Spectral separability was evaluated between the four TWINSPAN-adjusted communities using the TD measurement. With the decrease in S. chamaejasme coverage, the white-pink color weakened, and the spectral differences between S. chamaejasme communities and the native species community attenuated; TD > 0.74 was used as the threshold for distinguishing the four communities. Studies have indicated that there is a nonlinear relationship between spectral separability and classification accuracy, an increasing spectral distance does not necessarily indicate successful discrimination of classes [37,38]. Therefore, the small spectral distance does not mean poor classification result; it is still possible to obtain the classification accuracy of 70–90% with the TD value of large than 0.70 [24,37]. In the study, the definite separability threshold was determined between the four plant communities, which provides the basis for S. chamaejasme discrimination.

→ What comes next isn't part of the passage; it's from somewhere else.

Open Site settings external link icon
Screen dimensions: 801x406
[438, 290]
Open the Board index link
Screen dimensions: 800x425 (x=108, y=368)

4.3. Potential of Planet Image and Machine Learning Algrithms in S. chamaejasme Discrimination

Planet imagery combined with machine learning algorithms obtained moderate or good accuracy for S. chamaejasme identification. The combination of five bands+MVI₁₃ showed the highest spectral separability between the quadrats with the TD Mean of 0.39, compared to the original five bands with the TD Mean of 0.31. Due to the subtle spectral difference across all quadrats, the improvement of TD Mean implies that the sensitive index spectrally characterizing S. chamaejasme can remarkedly enhance the discrimination ability of S. chamaejasme from surrounding species. The result also confirms the potential of high-resolution multispectral image in the detection of toxic weed invasion, which is consistent with previous research [15,22,23]. Classification accuracy of the four algorithms varied greatly, due to the relatively small spectral distance between S. chamaejasme communities and the native species communities. High AD percentage is an important factor in affecting the classification result of SVM, KNN, and NBC. Meanwhile, SVM and KNN have low compatibility with the source of information, resulting in the varying degrees of mosaic effects [41,42]. RF achieved the lowest disagreement percentage and highest Kappa, owing to the strong anti-interference and stable performance of this method [43,44]. In viewed of the OA, Kappa, AD, and QD, the RF model outperformed SVM, NBC, and KNN.

5. Conclusions

In this study, an integrative approach of the ecological classification and image classification were proposed for S. chamaejasme discrimination over a large scale. The feature of white-pink inflorescences in the flowering phase makes S. chamaejasme distinguishable from the surrounding species. Determination of the definite spectral separability provides a basis for adjusting TWINSPAN ecological classes into spectrally separated S. chamaejasme communities and the native species communities, which are amenable to image classification. The study confirms the potential of high-resolution Planet imagery combined with machine learning algorithms in the monitoring of toxic weed invasion, which was proved to obtain good accuracy for S. chamaejasme discrimination in alpine grasslands. Environmental variables have important influences on the distribution of plant species and communities, and the optimization of S. chamaejasme discrimination needs to be further carried out by involving ecological ordination techniques and environmental data.